January / February 2024

The Plywood Gislinge Boat

A stitch-and-glue interpretation of a Nordic craft
A plywood gislinge.

BLAINE SKILLING/CHESAPEAKE LIGHT CRAFT

John Harris of Chesapeake Light Craft (CLC) has developed a staggering variety of epoxy-plywood boats. There’s nothing he likes more than a challenge, and adapting a 900-year-old Norse design came as a particularly thorny one.

Every four or five years, I like to zig when the business plan suggests zag. I’ll build interesting things such as proas—the Esperanto of the sailing world—canoe yawls, raid boats, or solar-electric launches. Various business writers on deadline have acclaimed these high-visibility projects as marketing genius on my part. In fact, of the last five oddballs the only one that earned back its investment was a teardrop camper, not a boat.

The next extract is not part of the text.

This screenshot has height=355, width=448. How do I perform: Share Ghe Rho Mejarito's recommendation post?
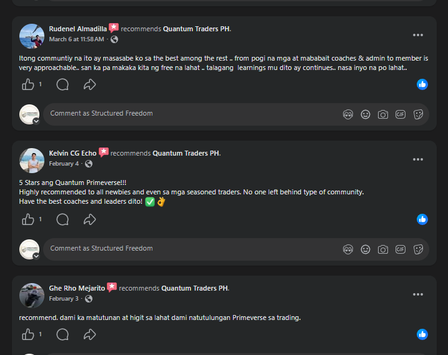pos(90,334)
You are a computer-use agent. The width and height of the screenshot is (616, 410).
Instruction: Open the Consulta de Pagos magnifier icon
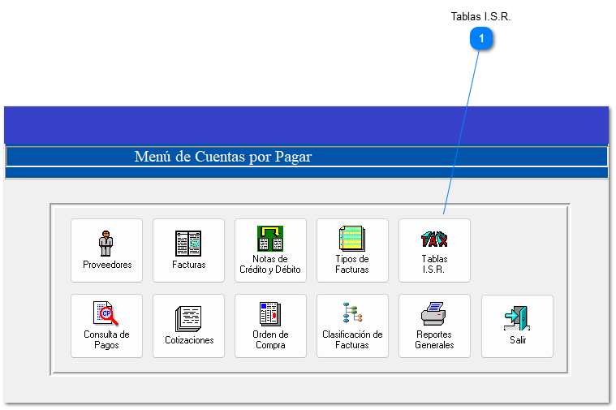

Some of my design adventures have a practical purpose, such as to serve as the centerpiece of the stitch-and-glue boatbuilding class I teach every summer at WoodenBoat School in Brooklin, Maine. An unusual new design challenges the class, and I get a Tom Sawyerish boost on the prototype in the form of a dozen hardworking students to build it.

Some years ago, I watched a traditional Norwegian faering take shape in an adjacent classroom. Driven half-mad by the beauty of those singular lines, I thought, “Aha! Next year’s stitch-and-glue class!”

Twelfth-century Nordic clinker boatbuilding and 21st-century stitch-and-glue boatbuilding are broadly similar. In simple terms, the project begins in both cases with flat planks cut to precise shapes and joined along their edges. In the same way that reassembling the flattened petals of a banana peel will yield the 3D shape of a banana, the desired hull shape springs to life as planks are fastened one to the next. Only then are stiffening frames and interior structures added to this monocoque hull, in contrast to boatbuilding methods in which the frames or station molds dictate the final shape of the hull skin. 

Using Chesapeake Light Craft’s (CLC) trademarked plank-lap system, I’d had some successes with large and intricate shapes. A number of 32' Cornish-style rowing gigs have been built stitch-and-glue style in lapstrake plywood to a CLC design, and I’d even figured out how to replicate the look and feel of a good Maine peapod that way (see WB 277). Why, then, could we not run out a set of plywood strakes that would stitch up into a Viking craft?